Making room for the filling.
Start by removing the tops from and seeding six red bell peppers.  I really like using red peppers instead of green because they are a lot sweeter, and while that may not be what you are looking for in conjunction with ground beef, it helps balance out some of the tart elements in this dish.  Before you prepare your filling, bring two quarts of water to a rolling boil, and blanch your peppers until they just begin to soften.  This will make the peppers cook faster in the oven, and help ensure you do not overcook the filling.  Set them aside in a baking dish, and prepare enough quinoa to make three cups when cooked. 

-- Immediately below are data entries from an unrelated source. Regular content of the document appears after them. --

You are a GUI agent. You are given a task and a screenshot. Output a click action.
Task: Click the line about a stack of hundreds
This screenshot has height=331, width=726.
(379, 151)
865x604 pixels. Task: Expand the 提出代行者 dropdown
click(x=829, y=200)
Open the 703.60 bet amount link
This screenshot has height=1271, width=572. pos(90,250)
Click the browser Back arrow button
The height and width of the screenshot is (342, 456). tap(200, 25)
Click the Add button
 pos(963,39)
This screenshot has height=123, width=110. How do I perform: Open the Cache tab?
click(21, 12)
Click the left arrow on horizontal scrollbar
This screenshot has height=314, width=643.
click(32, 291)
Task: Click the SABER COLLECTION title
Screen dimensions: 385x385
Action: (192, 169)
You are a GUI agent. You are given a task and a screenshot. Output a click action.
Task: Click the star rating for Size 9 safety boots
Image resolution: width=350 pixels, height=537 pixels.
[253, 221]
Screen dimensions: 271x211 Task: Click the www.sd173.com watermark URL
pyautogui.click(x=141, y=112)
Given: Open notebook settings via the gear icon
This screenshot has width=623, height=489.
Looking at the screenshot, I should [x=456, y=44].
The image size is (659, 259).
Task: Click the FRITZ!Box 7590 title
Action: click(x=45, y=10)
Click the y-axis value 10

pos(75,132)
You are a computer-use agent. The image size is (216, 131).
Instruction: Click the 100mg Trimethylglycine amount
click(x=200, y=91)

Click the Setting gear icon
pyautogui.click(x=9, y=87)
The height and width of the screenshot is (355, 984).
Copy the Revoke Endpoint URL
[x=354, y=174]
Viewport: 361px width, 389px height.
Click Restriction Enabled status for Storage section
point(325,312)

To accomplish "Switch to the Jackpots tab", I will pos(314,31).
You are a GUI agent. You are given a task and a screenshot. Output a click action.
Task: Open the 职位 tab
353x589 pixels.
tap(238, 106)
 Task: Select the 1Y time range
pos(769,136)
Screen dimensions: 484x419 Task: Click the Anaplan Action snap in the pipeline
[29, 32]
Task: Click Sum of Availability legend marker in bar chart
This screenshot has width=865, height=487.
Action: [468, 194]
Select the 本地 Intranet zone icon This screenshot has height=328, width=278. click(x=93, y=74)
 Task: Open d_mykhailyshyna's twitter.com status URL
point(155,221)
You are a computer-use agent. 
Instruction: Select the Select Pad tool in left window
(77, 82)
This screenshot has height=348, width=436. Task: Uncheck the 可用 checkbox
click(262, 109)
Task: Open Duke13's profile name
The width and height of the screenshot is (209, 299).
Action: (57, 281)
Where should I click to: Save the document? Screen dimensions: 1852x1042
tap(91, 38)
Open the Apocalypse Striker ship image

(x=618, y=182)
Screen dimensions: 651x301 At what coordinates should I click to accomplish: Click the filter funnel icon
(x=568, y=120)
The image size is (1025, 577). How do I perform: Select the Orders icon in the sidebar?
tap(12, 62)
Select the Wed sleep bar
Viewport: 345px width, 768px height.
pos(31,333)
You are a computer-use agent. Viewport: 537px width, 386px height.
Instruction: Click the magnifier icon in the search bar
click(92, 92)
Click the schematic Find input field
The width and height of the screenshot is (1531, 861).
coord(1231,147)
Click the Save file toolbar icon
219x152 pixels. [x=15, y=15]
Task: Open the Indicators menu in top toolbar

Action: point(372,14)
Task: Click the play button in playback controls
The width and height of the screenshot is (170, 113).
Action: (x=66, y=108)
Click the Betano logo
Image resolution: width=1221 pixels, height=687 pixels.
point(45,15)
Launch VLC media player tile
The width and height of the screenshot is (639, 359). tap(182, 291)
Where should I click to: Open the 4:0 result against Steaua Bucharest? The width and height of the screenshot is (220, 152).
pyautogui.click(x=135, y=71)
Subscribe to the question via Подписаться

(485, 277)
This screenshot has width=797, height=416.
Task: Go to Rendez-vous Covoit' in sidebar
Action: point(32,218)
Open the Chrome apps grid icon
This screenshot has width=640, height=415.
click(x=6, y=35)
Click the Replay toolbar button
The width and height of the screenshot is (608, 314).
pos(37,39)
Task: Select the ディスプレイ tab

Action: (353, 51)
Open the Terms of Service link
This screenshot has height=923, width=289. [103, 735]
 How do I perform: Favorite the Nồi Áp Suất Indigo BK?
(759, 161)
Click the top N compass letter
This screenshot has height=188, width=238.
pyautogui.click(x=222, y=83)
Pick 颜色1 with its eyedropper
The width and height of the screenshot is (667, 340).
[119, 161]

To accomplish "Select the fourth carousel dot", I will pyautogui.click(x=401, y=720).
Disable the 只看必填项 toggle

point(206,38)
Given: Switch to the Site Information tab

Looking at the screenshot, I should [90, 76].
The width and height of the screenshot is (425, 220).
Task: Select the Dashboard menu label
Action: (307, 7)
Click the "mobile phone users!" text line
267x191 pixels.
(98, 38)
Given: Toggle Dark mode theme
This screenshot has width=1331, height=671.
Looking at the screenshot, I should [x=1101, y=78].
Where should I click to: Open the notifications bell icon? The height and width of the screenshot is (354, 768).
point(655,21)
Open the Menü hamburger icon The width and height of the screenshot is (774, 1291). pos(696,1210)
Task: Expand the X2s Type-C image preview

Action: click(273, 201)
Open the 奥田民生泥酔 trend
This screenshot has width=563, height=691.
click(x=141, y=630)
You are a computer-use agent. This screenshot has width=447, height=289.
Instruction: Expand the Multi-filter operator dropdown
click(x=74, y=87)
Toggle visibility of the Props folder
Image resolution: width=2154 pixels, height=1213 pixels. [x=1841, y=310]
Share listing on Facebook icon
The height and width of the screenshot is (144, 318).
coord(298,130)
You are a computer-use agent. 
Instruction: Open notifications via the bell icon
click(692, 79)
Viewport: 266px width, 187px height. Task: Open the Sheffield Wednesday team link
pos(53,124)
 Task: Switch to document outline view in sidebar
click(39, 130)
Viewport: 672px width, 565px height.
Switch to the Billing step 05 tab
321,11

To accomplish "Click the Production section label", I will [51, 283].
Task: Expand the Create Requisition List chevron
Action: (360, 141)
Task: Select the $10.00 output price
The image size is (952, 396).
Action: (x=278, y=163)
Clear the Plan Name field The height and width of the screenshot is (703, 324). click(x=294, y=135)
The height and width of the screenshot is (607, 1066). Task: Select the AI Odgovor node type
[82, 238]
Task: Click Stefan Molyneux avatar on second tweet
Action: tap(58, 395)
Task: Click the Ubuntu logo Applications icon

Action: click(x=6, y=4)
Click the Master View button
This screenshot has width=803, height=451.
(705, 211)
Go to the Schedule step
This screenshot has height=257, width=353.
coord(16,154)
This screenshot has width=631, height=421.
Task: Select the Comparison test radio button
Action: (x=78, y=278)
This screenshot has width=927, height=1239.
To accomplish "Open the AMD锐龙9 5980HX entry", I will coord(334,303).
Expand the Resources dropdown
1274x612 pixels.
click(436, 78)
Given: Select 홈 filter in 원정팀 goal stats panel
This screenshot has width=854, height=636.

While the quinoa is still hot, mix in three cups of spinach.  The residual heat will cause the greens to wilt down slightly, but without reducing them down as much as sauteeing them would.  Allow the quinoa and spinach to cool to room temperature, and then add:

1 6 oz. package of plain or tomato basil feta cheese, crumbled.
6 T. chopped cashews
2 T. lemon juice
1/2 chopped green olives
1 C chopped tomato
Salt and pepper, to taste. 

That's it.  Stir everything together, and then divide the filling equally between the peppers.  Place the lids back on, and bake them in a 400 degree oven for forty minutes or until the peppers give way easily to a fork. The feta and green olives provide such a punch of flavor that meat isn't missed here, and you will still get protein in the form of cashews, which also throw in a bit of textural contrast.  Serve with a small green salad and enjoy.  This recipe is super simple, but also incredibly tasty, healthy, and cheap.  Now that I've remembered how easy this is to throw together, I think it will return to regular rotation at my house, even after Lotus leaves us to our carnivorous ways.